§ **Required action**: In the records below, some lines hold the word "click". Copy each of those lines.

Stored items:
- - - - - - -

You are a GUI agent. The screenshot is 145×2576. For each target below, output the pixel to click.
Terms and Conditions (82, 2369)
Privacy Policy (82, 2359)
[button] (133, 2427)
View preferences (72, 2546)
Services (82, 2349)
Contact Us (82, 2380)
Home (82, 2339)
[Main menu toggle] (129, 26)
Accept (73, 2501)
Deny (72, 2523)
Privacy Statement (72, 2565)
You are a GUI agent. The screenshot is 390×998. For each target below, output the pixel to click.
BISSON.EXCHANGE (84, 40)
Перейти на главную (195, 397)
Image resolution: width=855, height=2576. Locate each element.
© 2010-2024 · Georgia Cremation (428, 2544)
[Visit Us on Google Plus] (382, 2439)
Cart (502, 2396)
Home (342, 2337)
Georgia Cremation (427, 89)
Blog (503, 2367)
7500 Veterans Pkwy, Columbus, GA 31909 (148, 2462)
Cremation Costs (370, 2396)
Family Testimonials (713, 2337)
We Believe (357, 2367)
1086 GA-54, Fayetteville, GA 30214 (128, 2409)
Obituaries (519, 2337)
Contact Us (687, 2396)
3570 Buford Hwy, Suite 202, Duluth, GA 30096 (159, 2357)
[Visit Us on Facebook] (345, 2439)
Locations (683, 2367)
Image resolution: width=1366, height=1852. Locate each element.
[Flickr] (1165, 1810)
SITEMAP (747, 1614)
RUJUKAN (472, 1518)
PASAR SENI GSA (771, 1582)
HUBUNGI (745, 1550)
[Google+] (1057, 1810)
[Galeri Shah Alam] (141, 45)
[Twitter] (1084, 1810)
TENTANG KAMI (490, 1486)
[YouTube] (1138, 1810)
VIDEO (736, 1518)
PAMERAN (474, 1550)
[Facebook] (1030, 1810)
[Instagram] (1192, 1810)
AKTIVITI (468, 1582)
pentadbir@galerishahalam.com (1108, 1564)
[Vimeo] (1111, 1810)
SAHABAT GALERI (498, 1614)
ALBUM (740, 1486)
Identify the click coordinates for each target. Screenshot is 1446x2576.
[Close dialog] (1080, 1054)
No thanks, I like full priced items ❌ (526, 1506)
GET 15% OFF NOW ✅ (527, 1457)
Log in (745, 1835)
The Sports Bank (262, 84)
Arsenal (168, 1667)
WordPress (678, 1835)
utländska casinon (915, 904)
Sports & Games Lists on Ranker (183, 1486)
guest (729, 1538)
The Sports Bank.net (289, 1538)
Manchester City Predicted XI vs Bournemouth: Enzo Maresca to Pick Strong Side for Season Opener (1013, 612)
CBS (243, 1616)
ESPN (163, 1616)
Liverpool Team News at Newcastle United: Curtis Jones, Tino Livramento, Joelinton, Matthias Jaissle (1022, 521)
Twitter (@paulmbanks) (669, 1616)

- - - - - - -

§ **Solution for this problem**:
You are a GUI agent. The screenshot is 145×2576. For each target below, output the pixel to click.
You are a GUI agent. The screenshot is 390×998. For each target below, output the pixel to click.
Identify the click coordinates for each target. Screenshot is 1446x2576.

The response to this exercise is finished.